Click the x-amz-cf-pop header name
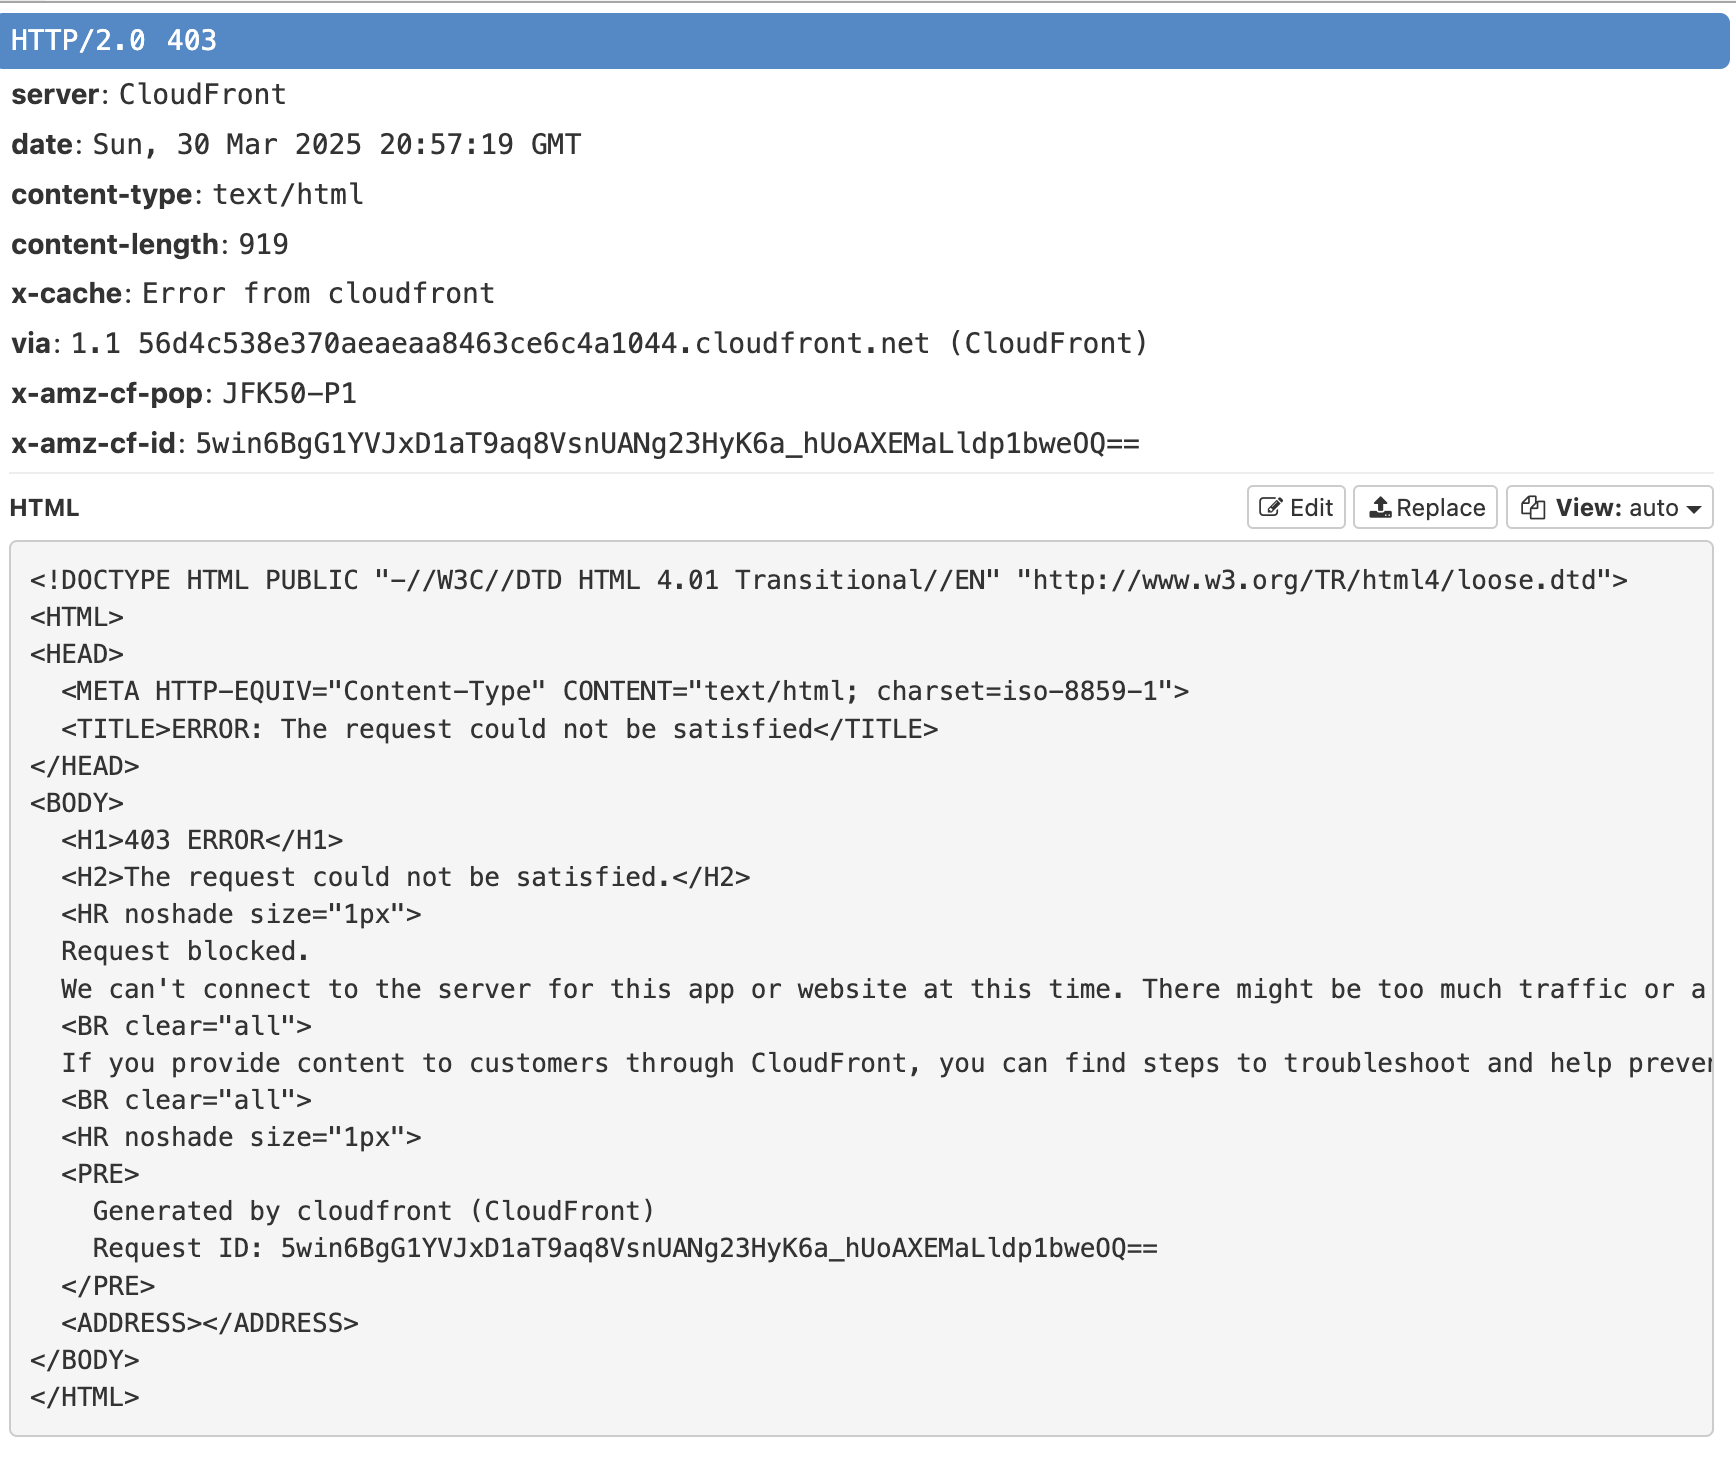This screenshot has height=1468, width=1736. (x=107, y=394)
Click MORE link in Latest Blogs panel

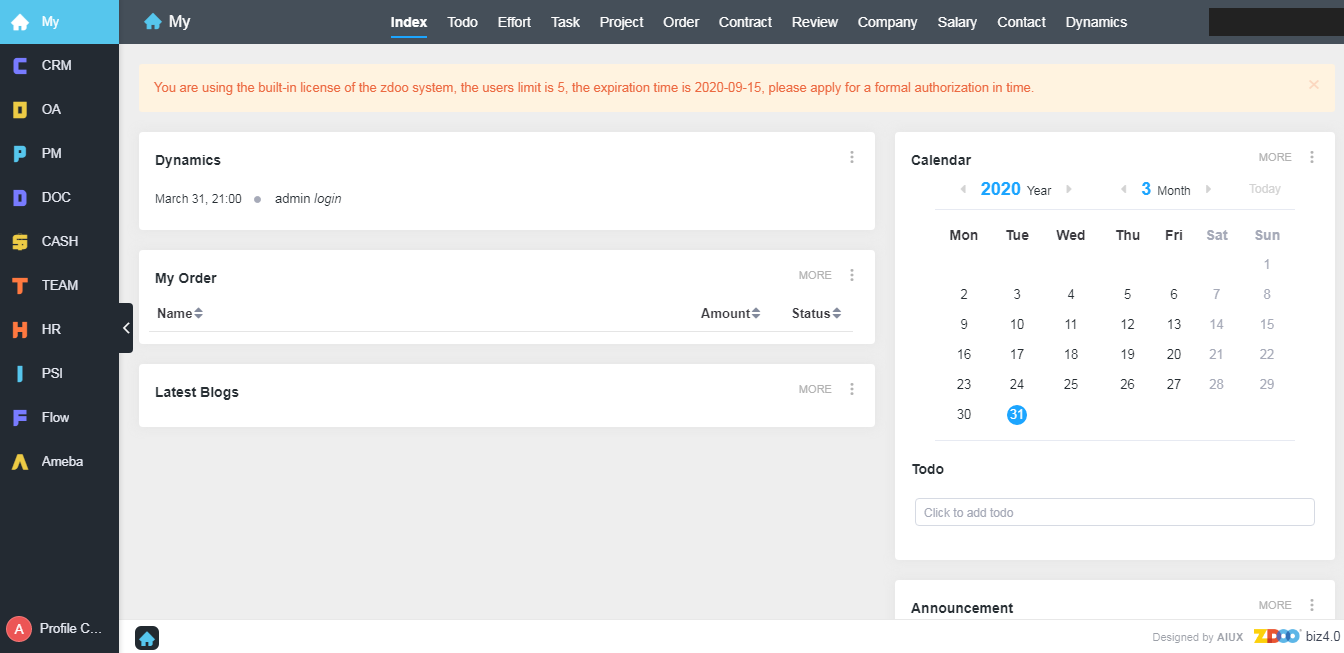point(815,389)
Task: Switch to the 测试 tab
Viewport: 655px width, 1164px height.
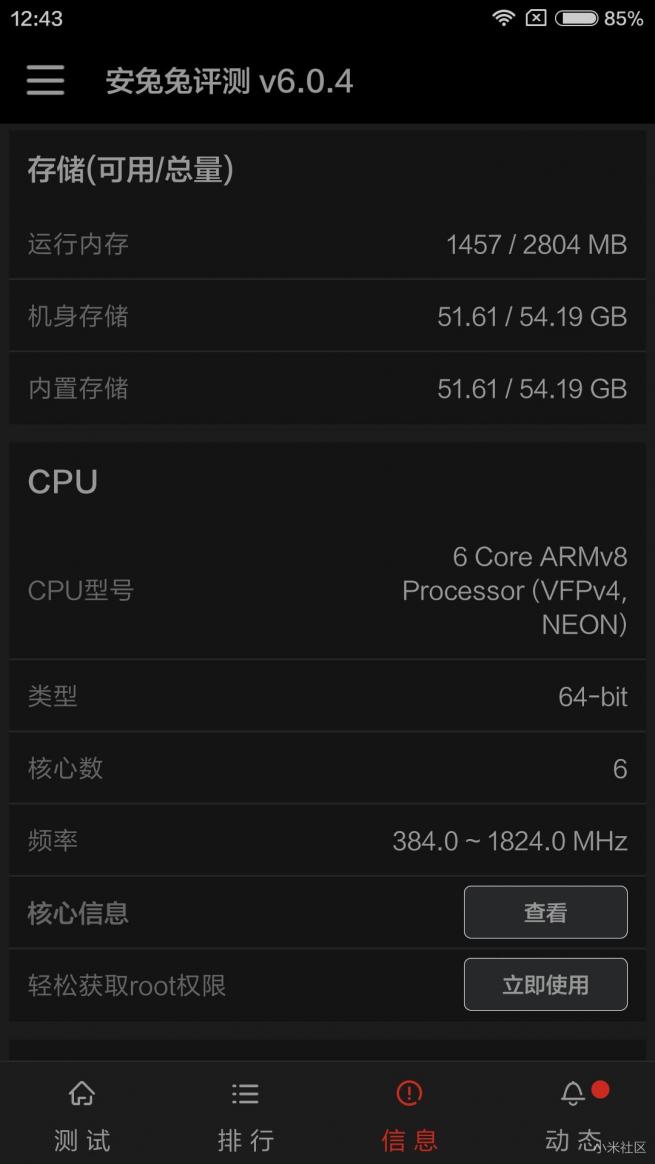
========
* Instructions for the task: Reproduce all of the rows above word for word, leaving out the pictures.

* Finished task:
Click the x-amz-cf-pop header name
This screenshot has height=1468, width=1736. (x=107, y=394)
Click MORE link in Latest Blogs panel

point(815,389)
Task: Switch to the 测试 tab
Viewport: 655px width, 1164px height.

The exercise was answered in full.